Given request: Convert the lines below, starting with the line containing "You are a computer-use" and continuing through the last line of the records, into a Markdown table with the columns "Row" and "Line", skipping any blank lines. Leave the pictures out of the table.

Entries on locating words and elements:
_ _ _
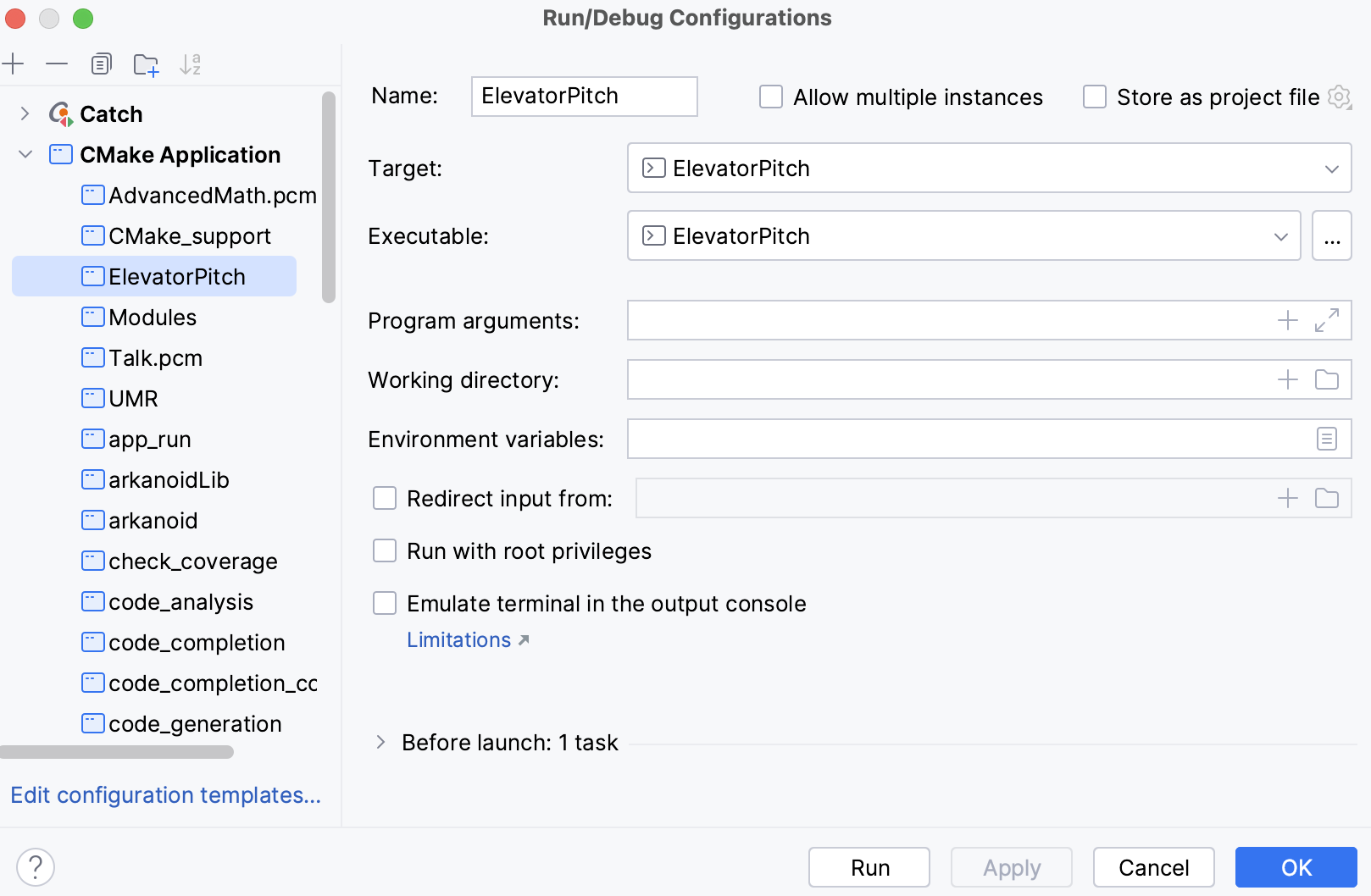Check Run with root privileges
Screen dimensions: 1371x896
[385, 550]
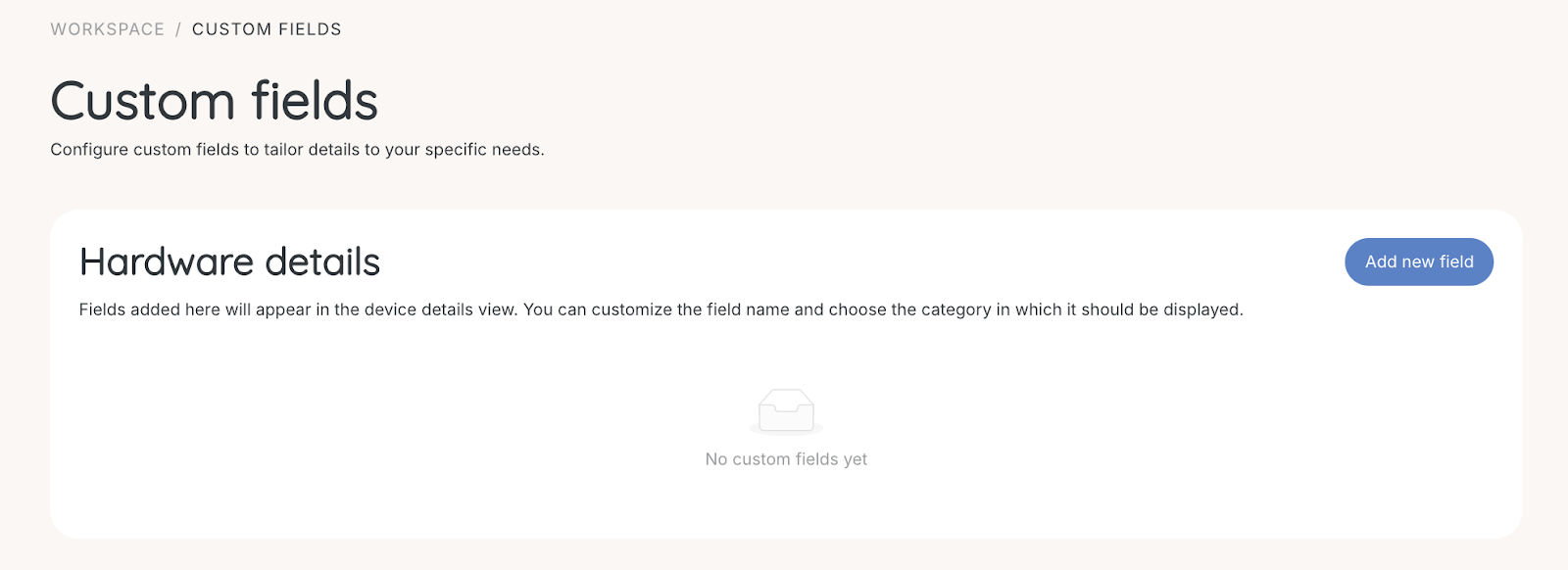This screenshot has width=1568, height=570.
Task: Click the Add new field button
Action: [1419, 261]
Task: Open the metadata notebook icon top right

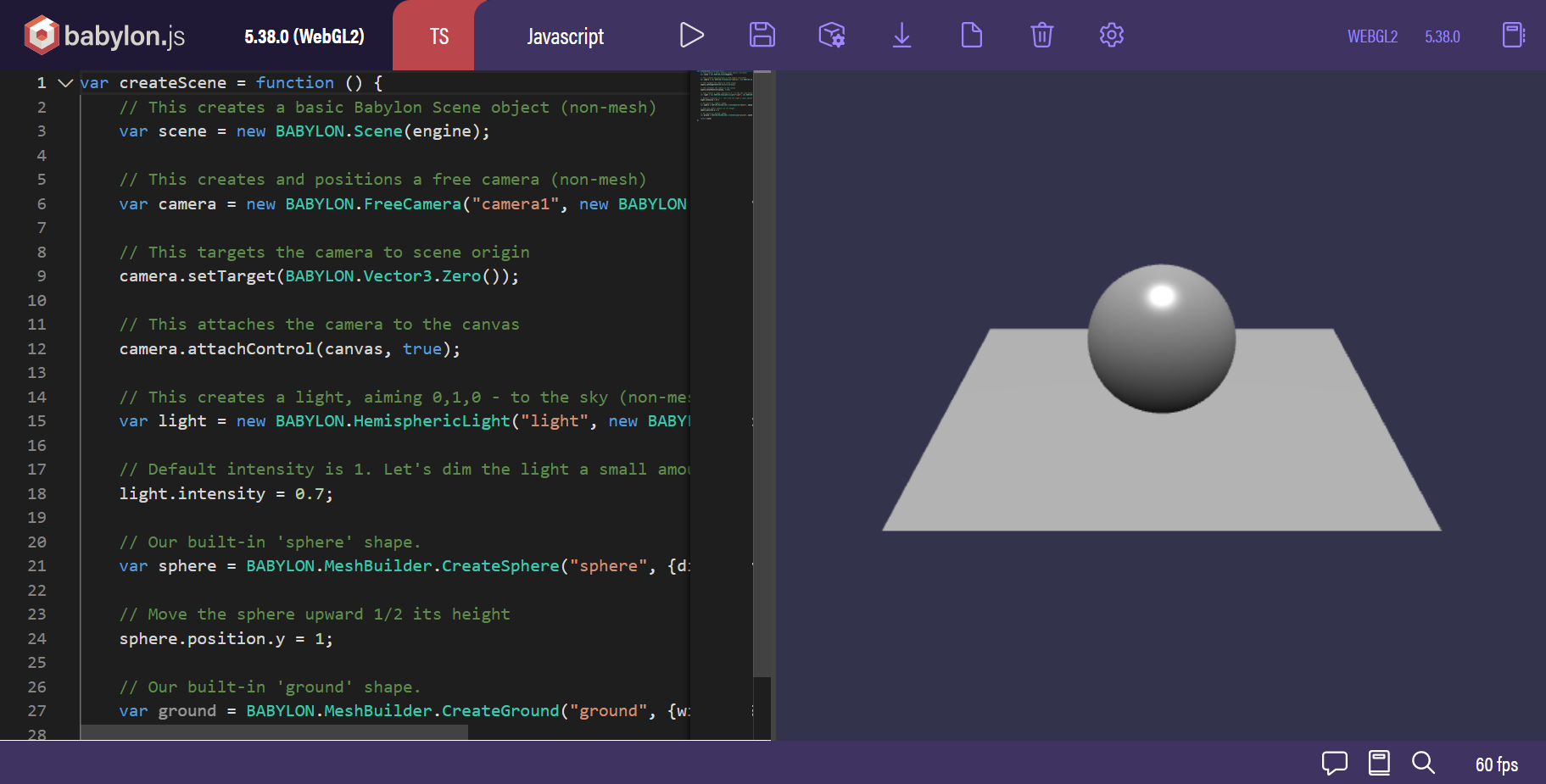Action: click(1513, 35)
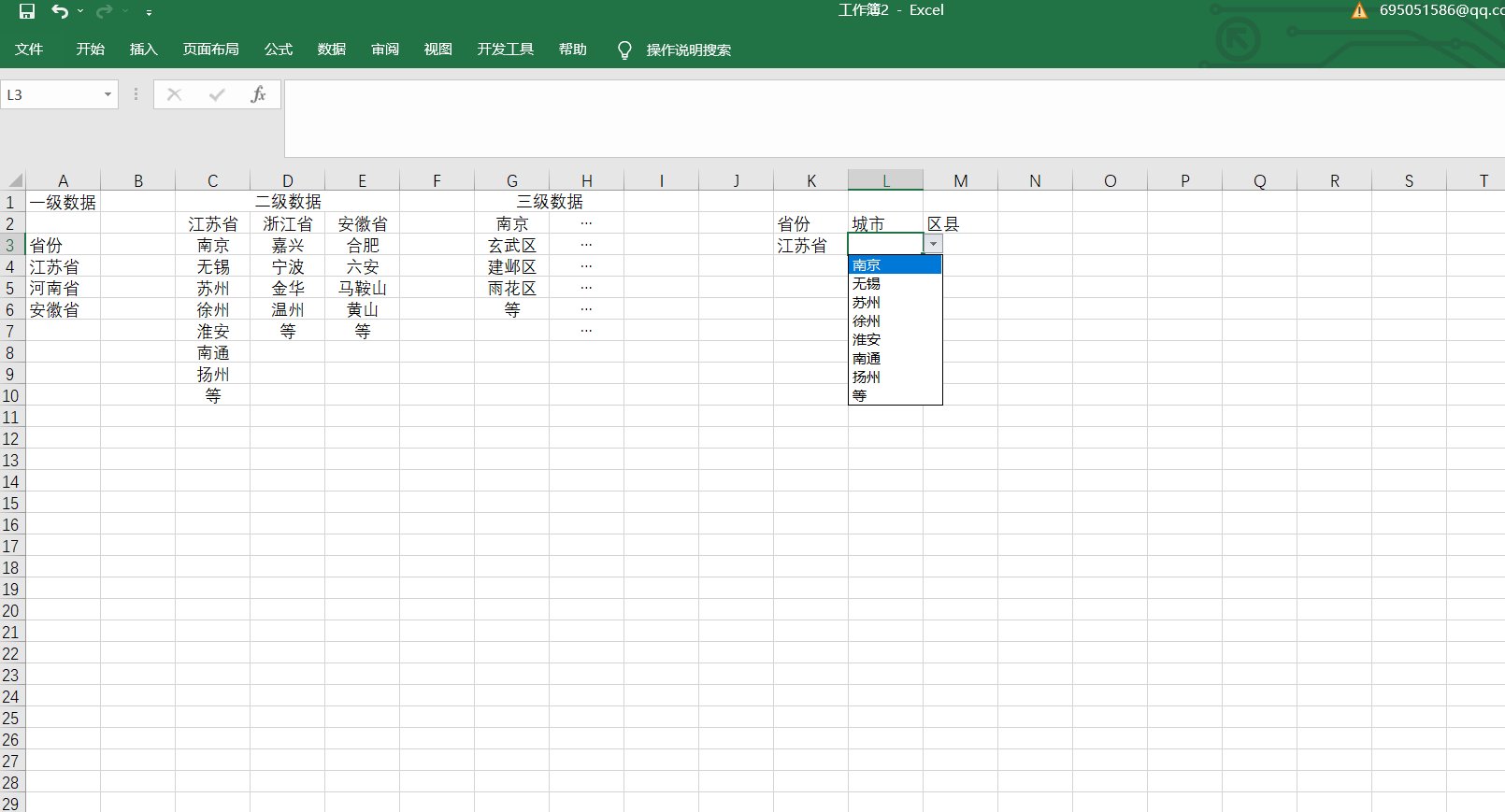Open the Undo history dropdown arrow
Viewport: 1505px width, 812px height.
click(x=80, y=11)
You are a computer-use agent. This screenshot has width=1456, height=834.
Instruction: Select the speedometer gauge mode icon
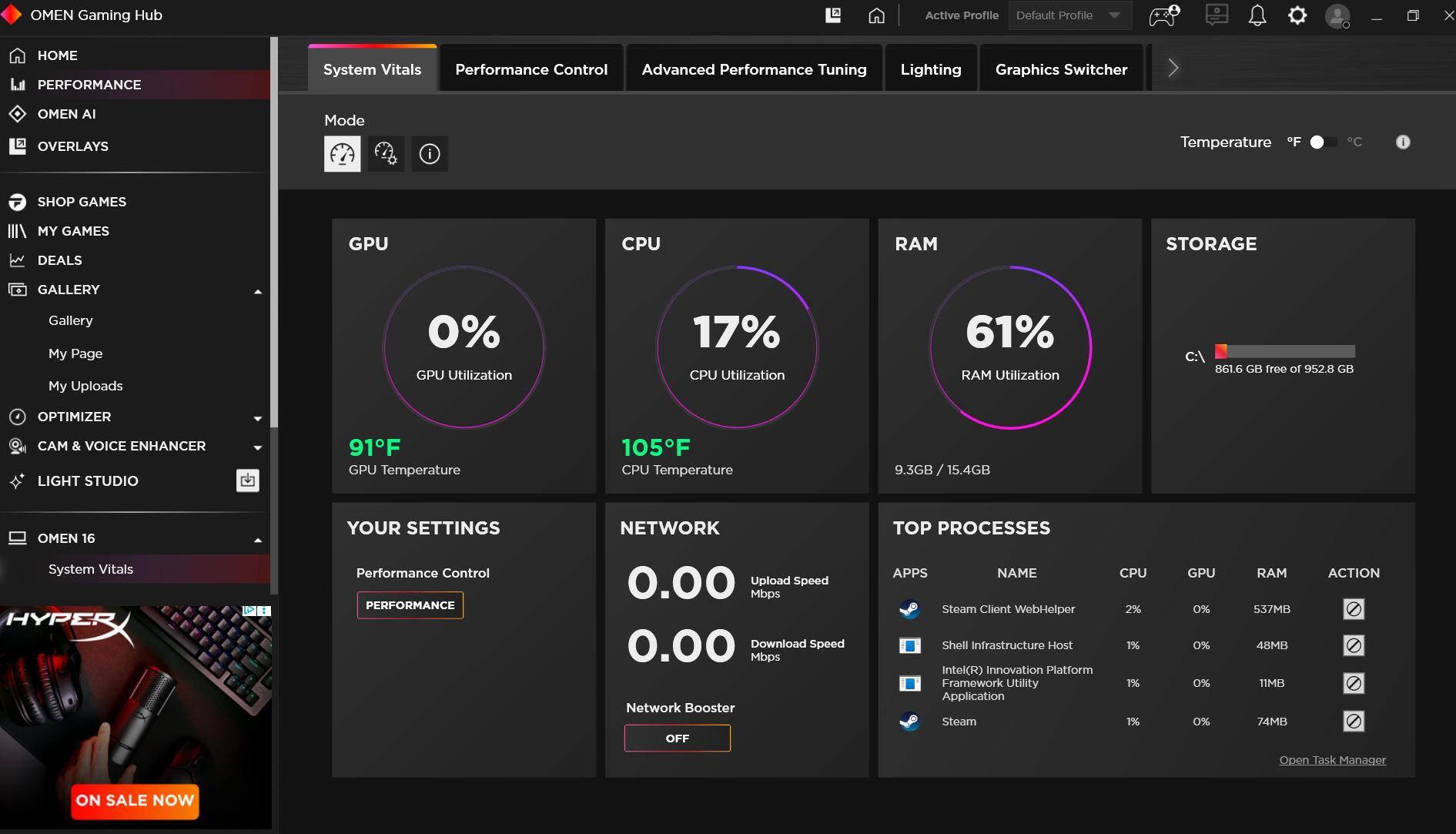tap(342, 154)
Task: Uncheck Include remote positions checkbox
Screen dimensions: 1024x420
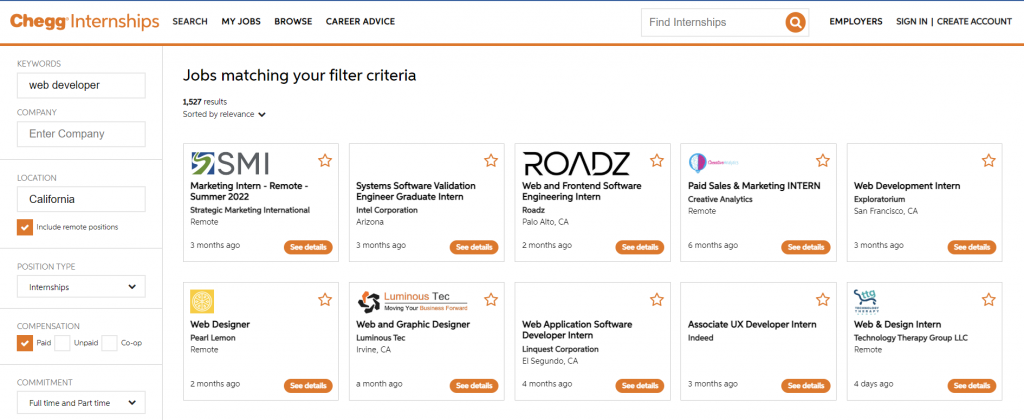Action: (x=25, y=227)
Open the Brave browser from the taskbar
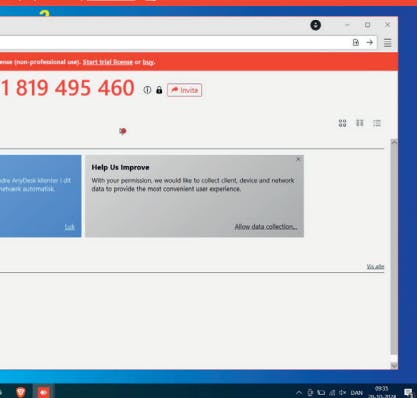The image size is (417, 398). (x=21, y=392)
_ _ _
Full output:
| Row | Line |
|---|---|
| 1 | You are a computer-use agent. This screenshot has width=1456, height=834. |
| 2 | Instruction: Select the speedometer gauge mode icon |
| 3 | tap(342, 154) |
| 4 | Task: Uncheck Include remote positions checkbox |
| 5 | Screen dimensions: 1024x420 |
| 6 | Action: (x=25, y=227) |
| 7 | Open the Brave browser from the taskbar |
| 8 | The image size is (417, 398). (x=21, y=392) |